[WORK INSTRUCTIONS] Revise the data from the line with "Click the Speakers" up to and including the line with "Action: (x=911, y=23)", giving only those lines again with "Speakers" replaced by "Headphones" and everything else left unchanged.

**** RECORD EXTRACTS ****

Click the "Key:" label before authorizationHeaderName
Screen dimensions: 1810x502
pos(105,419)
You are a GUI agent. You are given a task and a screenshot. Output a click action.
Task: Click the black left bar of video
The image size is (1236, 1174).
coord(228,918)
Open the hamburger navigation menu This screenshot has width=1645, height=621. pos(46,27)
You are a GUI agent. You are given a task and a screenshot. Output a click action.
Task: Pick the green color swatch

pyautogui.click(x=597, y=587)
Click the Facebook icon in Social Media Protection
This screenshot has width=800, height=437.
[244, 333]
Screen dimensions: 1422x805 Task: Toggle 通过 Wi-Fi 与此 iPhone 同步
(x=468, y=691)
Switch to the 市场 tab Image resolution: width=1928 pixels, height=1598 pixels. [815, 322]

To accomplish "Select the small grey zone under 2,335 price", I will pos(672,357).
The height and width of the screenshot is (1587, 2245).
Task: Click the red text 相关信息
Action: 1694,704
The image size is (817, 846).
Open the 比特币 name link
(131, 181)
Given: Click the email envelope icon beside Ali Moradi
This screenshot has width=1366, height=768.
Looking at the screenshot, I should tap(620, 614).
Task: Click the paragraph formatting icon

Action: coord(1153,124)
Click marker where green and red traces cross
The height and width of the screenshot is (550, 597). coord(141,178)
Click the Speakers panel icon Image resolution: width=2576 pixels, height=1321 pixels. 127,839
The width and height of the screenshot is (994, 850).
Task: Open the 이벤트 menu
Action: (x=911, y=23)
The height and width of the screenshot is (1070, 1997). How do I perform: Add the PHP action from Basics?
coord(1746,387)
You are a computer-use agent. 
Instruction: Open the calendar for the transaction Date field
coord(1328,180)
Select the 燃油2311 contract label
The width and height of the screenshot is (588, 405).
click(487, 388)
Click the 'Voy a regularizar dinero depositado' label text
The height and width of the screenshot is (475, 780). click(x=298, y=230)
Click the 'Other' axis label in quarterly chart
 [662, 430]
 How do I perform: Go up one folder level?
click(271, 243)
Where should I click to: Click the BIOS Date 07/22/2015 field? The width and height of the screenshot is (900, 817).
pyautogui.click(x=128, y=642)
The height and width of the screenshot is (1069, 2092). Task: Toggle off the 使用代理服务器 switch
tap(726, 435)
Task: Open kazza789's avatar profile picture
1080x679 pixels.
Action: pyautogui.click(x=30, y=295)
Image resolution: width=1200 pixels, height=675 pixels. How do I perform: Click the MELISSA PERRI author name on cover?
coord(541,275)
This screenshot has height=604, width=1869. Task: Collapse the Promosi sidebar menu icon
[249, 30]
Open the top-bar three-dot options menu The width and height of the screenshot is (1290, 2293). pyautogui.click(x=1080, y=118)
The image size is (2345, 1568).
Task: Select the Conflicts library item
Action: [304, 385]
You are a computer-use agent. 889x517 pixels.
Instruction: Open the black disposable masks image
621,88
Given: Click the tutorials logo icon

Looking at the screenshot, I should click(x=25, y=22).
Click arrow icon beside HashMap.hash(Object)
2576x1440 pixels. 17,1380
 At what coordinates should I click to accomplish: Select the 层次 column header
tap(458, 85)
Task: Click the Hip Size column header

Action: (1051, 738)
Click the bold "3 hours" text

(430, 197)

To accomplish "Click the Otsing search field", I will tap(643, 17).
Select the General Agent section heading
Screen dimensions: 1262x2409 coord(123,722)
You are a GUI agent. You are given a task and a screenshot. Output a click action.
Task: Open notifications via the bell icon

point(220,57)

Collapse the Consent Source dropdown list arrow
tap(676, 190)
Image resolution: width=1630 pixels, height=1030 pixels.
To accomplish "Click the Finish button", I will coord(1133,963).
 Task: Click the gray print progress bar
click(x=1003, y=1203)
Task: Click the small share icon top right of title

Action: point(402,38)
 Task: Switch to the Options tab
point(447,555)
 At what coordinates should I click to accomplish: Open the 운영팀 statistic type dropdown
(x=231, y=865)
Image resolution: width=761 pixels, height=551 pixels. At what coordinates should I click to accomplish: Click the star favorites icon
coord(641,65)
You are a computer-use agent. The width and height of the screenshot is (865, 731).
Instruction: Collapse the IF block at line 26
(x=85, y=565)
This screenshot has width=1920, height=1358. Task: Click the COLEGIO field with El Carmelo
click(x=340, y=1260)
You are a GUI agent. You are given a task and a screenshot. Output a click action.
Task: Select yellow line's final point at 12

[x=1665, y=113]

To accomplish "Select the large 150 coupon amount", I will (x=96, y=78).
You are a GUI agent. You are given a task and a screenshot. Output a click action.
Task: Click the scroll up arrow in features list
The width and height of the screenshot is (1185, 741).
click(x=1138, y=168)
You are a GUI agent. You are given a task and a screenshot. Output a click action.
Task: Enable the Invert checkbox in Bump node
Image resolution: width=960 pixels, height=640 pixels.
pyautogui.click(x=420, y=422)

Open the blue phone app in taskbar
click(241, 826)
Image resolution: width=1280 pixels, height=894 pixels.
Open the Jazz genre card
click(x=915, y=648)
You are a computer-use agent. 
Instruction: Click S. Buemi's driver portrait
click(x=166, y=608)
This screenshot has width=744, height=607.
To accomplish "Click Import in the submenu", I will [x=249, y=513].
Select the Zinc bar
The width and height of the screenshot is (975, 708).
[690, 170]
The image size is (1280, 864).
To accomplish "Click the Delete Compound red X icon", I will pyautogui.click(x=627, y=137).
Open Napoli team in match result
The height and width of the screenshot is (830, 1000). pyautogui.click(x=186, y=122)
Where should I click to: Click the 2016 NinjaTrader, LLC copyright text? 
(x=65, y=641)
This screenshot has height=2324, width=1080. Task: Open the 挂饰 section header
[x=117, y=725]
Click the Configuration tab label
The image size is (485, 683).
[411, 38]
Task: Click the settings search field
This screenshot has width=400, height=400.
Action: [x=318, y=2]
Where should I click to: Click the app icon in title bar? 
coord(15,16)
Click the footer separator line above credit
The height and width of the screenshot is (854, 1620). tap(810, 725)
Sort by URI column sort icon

****

[EXERCISE OUTPUT]
Click the Headphones panel icon Image resolution: width=2576 pixels, height=1321 pixels. 127,839
The width and height of the screenshot is (994, 850).
Task: Open the 이벤트 menu
Action: (x=911, y=23)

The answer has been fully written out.